===== Provided records

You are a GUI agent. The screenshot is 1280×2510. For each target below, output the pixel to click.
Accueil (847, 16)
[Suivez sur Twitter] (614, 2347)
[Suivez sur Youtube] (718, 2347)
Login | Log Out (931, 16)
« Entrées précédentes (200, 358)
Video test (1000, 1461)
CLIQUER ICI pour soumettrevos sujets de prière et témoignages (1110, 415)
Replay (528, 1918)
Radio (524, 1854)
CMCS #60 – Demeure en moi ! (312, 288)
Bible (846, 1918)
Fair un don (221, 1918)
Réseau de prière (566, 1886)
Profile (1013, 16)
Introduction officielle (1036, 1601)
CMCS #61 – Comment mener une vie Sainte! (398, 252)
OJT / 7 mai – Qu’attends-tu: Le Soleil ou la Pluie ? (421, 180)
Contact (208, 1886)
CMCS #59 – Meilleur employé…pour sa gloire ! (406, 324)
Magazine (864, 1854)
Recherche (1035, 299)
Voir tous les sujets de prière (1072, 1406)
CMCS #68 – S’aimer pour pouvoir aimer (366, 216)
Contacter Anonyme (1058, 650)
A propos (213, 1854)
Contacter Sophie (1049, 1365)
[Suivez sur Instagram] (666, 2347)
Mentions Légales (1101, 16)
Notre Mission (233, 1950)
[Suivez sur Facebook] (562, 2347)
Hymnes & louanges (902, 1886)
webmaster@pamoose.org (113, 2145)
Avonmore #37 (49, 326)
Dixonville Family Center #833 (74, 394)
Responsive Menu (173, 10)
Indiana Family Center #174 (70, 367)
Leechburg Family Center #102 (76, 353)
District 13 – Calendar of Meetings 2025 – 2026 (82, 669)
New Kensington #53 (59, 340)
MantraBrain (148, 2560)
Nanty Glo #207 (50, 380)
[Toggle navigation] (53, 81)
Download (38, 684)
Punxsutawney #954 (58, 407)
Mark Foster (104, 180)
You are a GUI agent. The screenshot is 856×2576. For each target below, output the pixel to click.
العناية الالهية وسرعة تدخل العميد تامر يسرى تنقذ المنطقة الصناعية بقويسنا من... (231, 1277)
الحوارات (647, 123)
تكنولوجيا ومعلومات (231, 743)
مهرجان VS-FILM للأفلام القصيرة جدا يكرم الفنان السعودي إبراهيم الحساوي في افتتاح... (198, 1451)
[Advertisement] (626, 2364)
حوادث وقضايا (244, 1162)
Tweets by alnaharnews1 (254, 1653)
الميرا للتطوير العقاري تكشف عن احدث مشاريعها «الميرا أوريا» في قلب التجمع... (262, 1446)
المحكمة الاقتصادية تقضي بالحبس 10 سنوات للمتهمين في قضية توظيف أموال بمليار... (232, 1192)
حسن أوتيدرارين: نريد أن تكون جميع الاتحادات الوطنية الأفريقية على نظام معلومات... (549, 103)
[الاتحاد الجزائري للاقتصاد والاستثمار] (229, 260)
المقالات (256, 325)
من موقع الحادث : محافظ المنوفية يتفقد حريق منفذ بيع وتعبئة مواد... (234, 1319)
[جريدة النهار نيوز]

==========

# [Work task]
Using the entries above, give back exactly the line containing "CMCS #61 – Comment", the line containing "Leechburg Family Center #102 (76, 353)", and every line between them, and nothing else.

# [Task answer]
CMCS #61 – Comment mener une vie Sainte! (398, 252)
OJT / 7 mai – Qu’attends-tu: Le Soleil ou la Pluie ? (421, 180)
Contact (208, 1886)
CMCS #59 – Meilleur employé…pour sa gloire ! (406, 324)
Magazine (864, 1854)
Recherche (1035, 299)
Voir tous les sujets de prière (1072, 1406)
CMCS #68 – S’aimer pour pouvoir aimer (366, 216)
Contacter Anonyme (1058, 650)
A propos (213, 1854)
Contacter Sophie (1049, 1365)
[Suivez sur Instagram] (666, 2347)
Mentions Légales (1101, 16)
Notre Mission (233, 1950)
[Suivez sur Facebook] (562, 2347)
Hymnes & louanges (902, 1886)
webmaster@pamoose.org (113, 2145)
Avonmore #37 (49, 326)
Dixonville Family Center #833 (74, 394)
Responsive Menu (173, 10)
Indiana Family Center #174 (70, 367)
Leechburg Family Center #102 (76, 353)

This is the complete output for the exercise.